### Text provided
•••••

String reboot - (1a) incidental whitespace

Brian Goetz brian.goetz at oracle.com
Tue Apr 16 18:21:12 UTC 2019


Let me extract some observations, and questions, from JIm’s mail here.  

I think the alignment algorithm Jim is driving towards is something like this:

 - Strip up to one leading and trailing blank line
 - Align the remaining lines by removing the largest common whitespace prefix from each [1]
 - If the trailing line was blank, add back an ending newline

In Jim’s examples, all of a, b, c, d, e, f, g would produce a left-justified text rectangle (textangle?); g would not have a trailing newline.  

For h, we would get 

+--------+
              |  text  |
              +--------+

because the text on the first line counts as text.  (In this way, any ML string with text in the first column will have effectively opted out of alignment, since there is no leading common whitespace prefix — though I would not intend for this to be the only opt-out mechanism.). 

[1] We can require an exact match (tabs for tabs), or an inexact one (each WS character counts as one whitespace)

With respect to using text column position as part of the algorithm, I don’t really think we can justify this; it’s too weird and different.  Secondarily, there is a lot of value to the language interpretation of alignment (if any) and the library interpretation (String::align) to be the same; this allows complex cases that are built up via concatenation to opt out on the component strings, build a composition string, and then explicitly align with the library mechanism.  I think this is largely a forced move.

•••••

### Tasks
(a) Copy the part of the post on incidental whitespace above word for word, starting with the words containing "- Strip up to" and ending with "a trailing newline.".
(b) List every step of the alignment algorithm that the post on incidental whitespace says Jim is driving towards.

### Data section
•••••

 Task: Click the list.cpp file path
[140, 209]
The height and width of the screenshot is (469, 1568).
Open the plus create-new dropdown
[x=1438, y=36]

•••••

### Expected results
(a)
- Strip up to one leading and trailing blank line
 - Align the remaining lines by removing the largest common whitespace prefix from each [1]
 - If the trailing line was blank, add back an ending newline

In Jim’s examples, all of a, b, c, d, e, f, g would produce a left-justified text rectangle (textangle?); g would not have a trailing newline.

(b)
- Strip up to one leading and trailing blank line
- Align the remaining lines by removing the largest common whitespace prefix from each
- If the trailing line was blank, add back an ending newline